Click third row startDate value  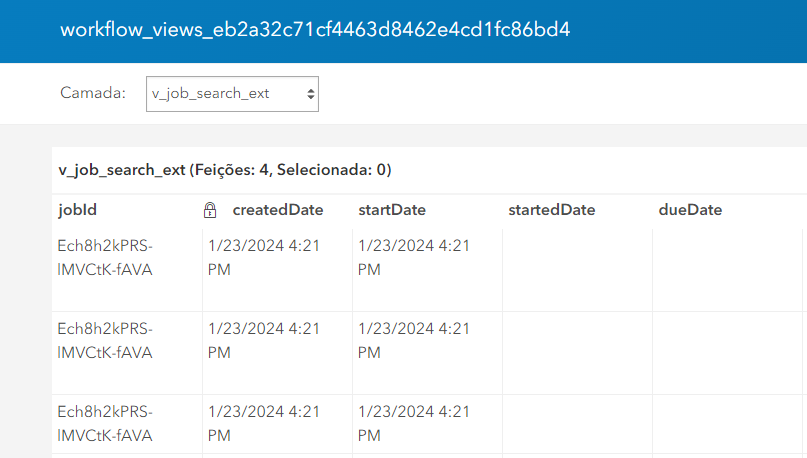click(x=414, y=424)
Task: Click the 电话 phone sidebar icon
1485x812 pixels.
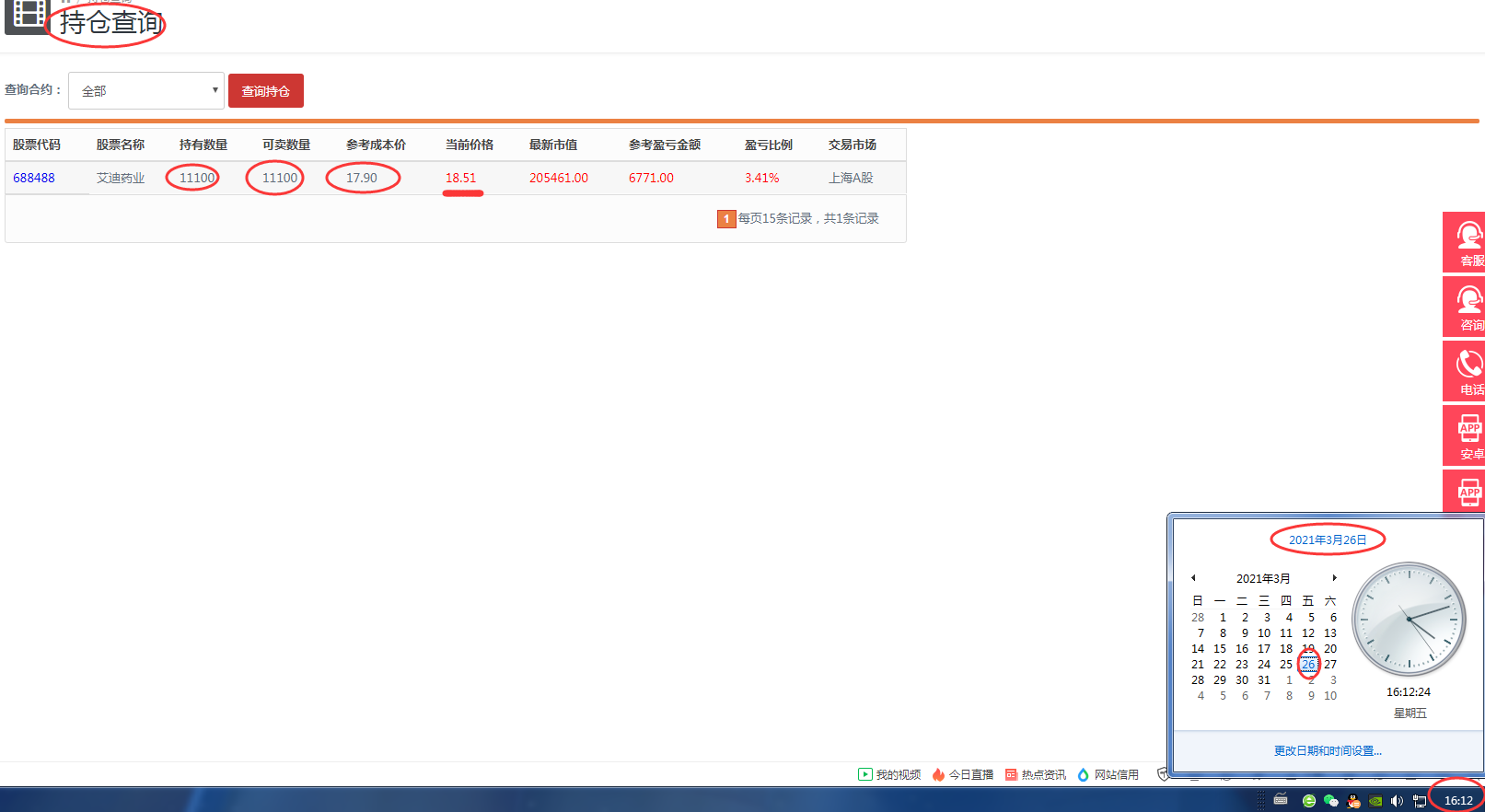Action: click(x=1465, y=371)
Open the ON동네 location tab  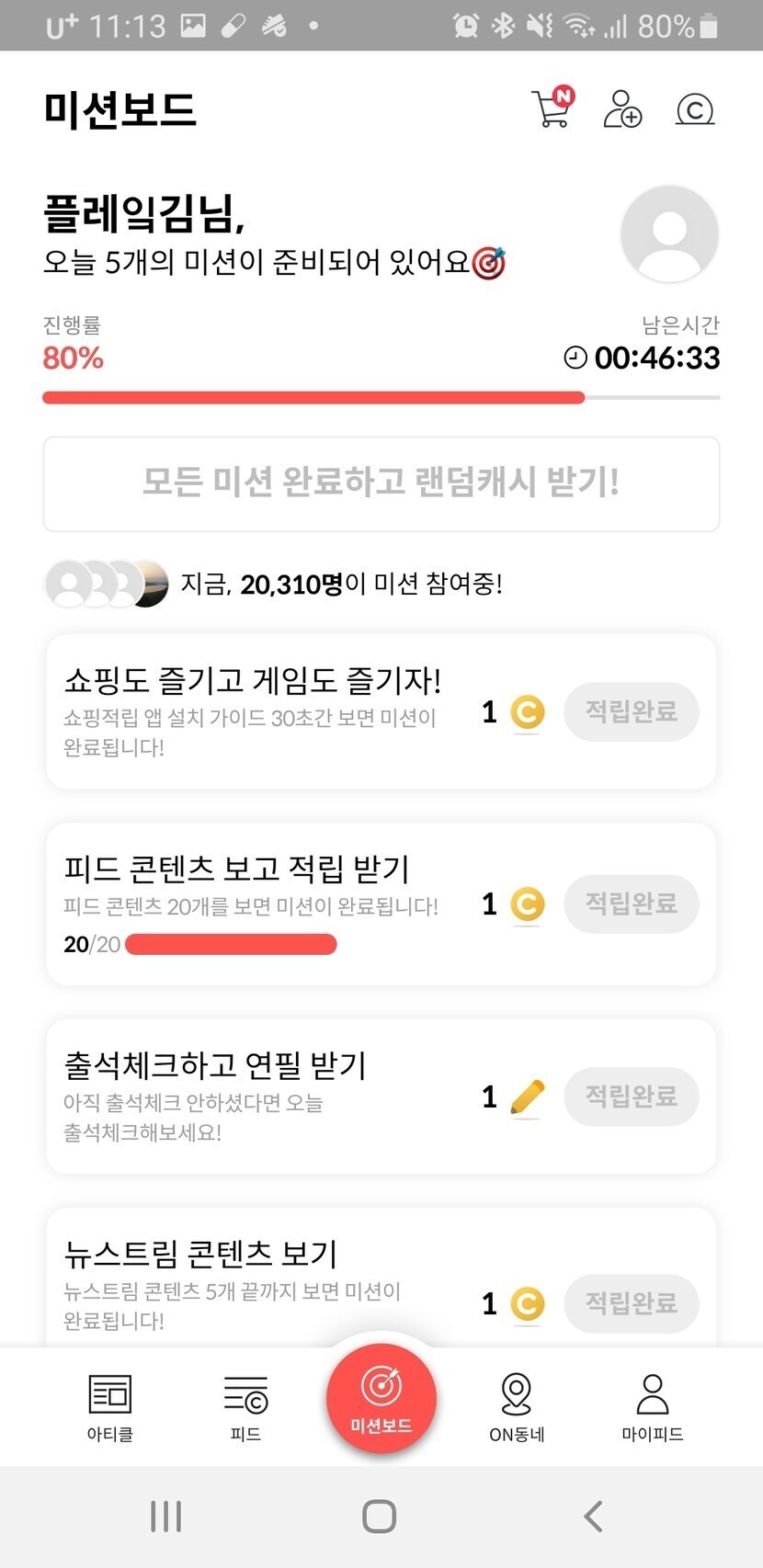517,1406
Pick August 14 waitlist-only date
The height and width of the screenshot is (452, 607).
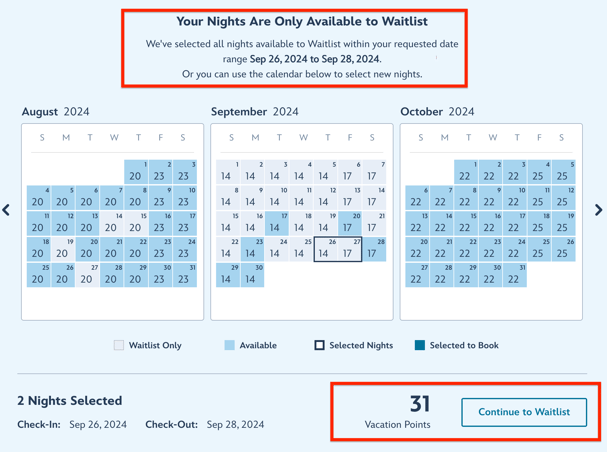[112, 223]
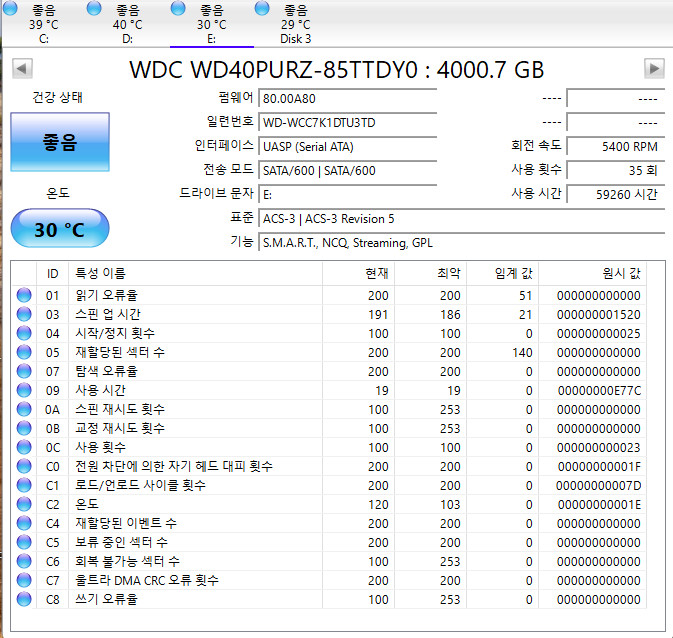Click status icon of row C8 쓰기 오류율
Image resolution: width=673 pixels, height=638 pixels.
[x=24, y=599]
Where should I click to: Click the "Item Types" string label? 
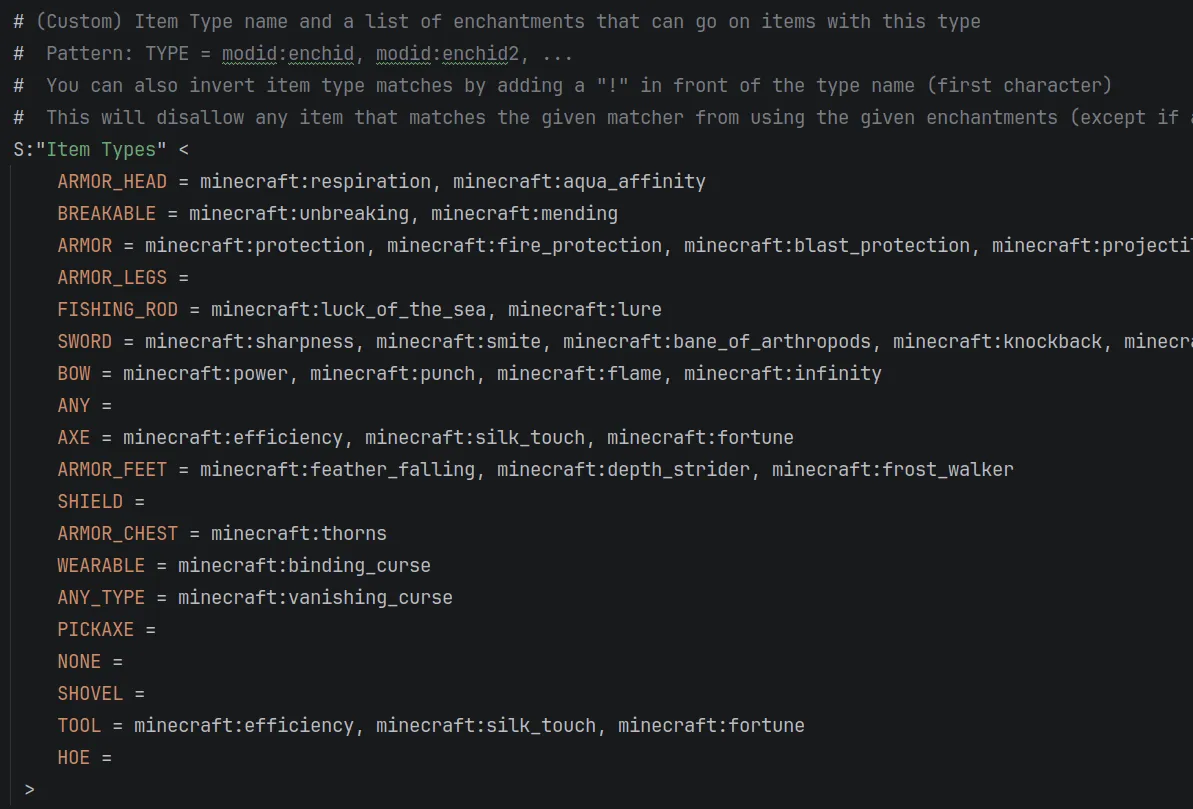tap(101, 150)
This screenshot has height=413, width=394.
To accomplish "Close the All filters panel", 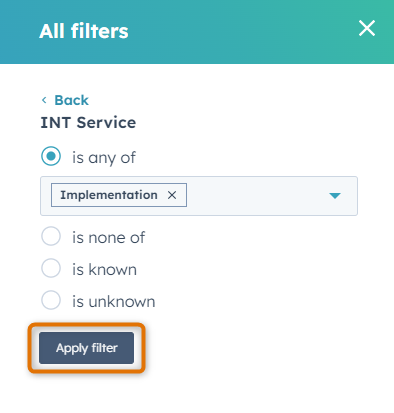I will coord(367,28).
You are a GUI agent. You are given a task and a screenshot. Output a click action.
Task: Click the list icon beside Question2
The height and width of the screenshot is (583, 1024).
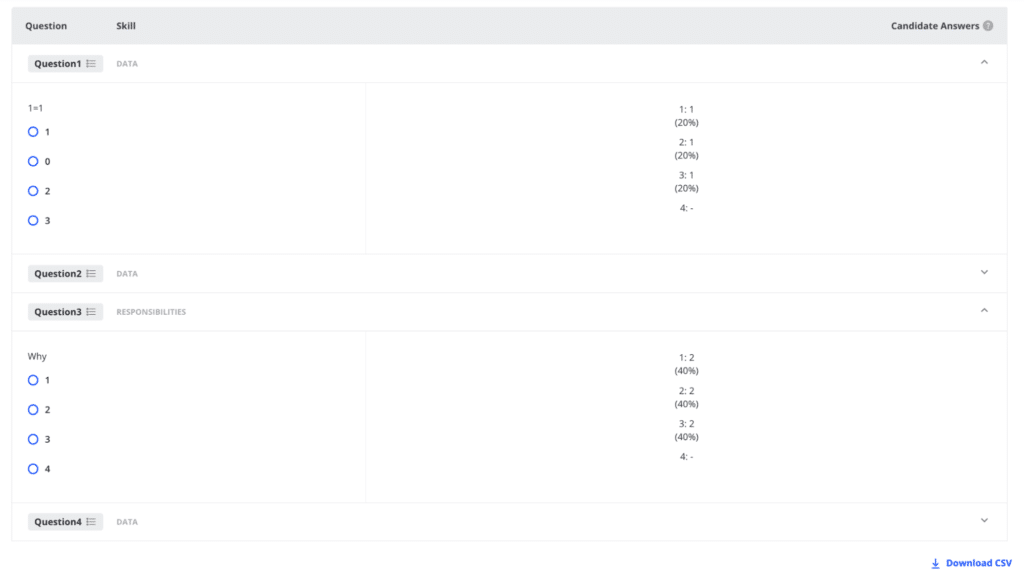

::::::

Work order: With the pictures left out, output the lines from the one containing "You are a GUI" through the last line of the records above, exactly as they are.

Response:
You are a GUI agent. You are given a task and a screenshot. Output a click action.
Task: Click the list icon beside Question2
The height and width of the screenshot is (583, 1024).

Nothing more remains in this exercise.